I can encode the factor variables as one-hot-encoded variables but this will increase the number of variables and reduce the amount of information for each level.
What I would do in ranger is use the option respect.unordered.factors = TRUE. This orders the levels of the factor
according to the mean of the response variable. It is known that this gives the same result as the "partition" method if it is done at
every node. In this case it is only done once at the root node, but still seem to give a good approximation and is the recommended method.
In the absence of that option I can make an X matrix with the factor variables encoded as respect.unordered.factors = TRUE would do it and use that in fitting the random forest.

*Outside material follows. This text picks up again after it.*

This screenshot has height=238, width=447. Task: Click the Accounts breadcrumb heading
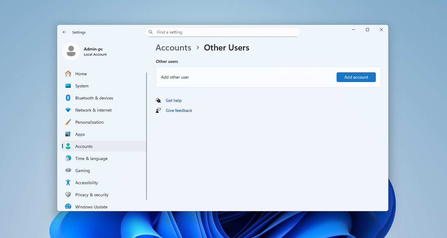tap(173, 48)
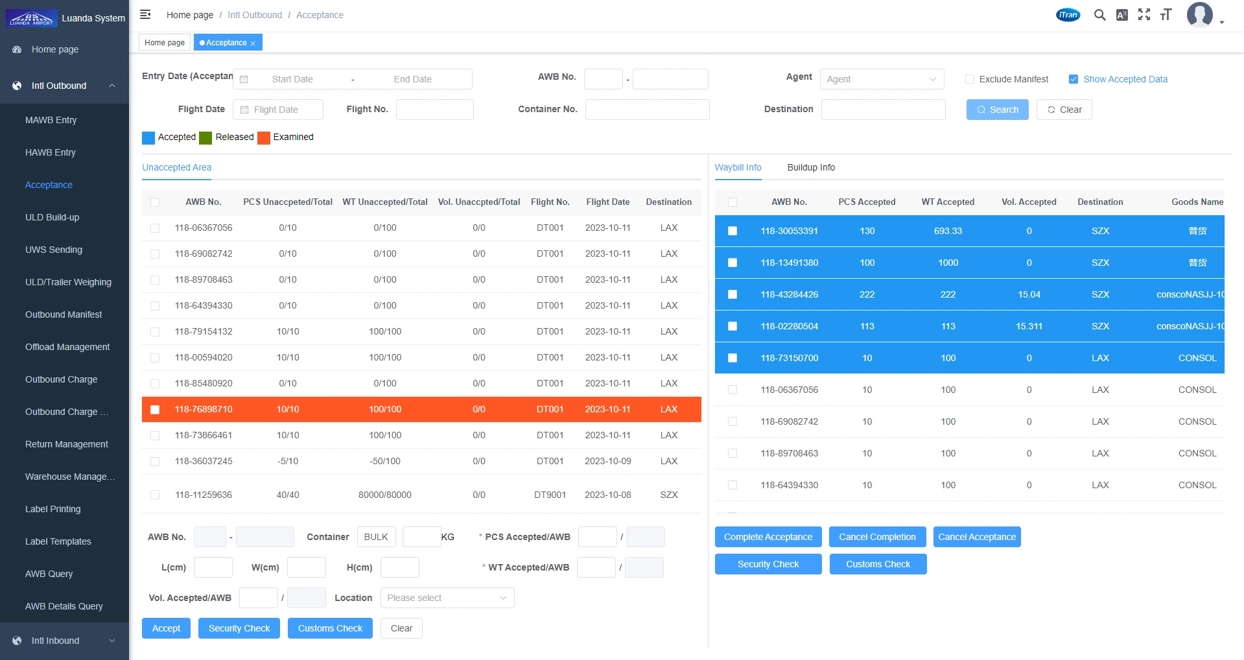
Task: Click the blue Accepted legend swatch
Action: [x=148, y=137]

However, causal_forest requires numeric variables and fits two regression forests,
forest.Y and then forest.W (to estimate Y and W) and then fits causal_train to estimate the causal effect.
So far I have considered
- making an X matrix with the factor variables ordered on the response Y -- this seem right for the forest.Y regression
- the forest.W regression is only predicting two levels so the same encoded matrix should be fine
- causal_train forest is more complex and I am not sure how to handle the factor variables.
Alternatively
- I use ranger with the respect.unordered.factors = TRUE to estimate tau
- I then make a matrix with the factor variables ordered as tau
- I use that in causal_forest
Do either of these methods seem right? What are other people doing?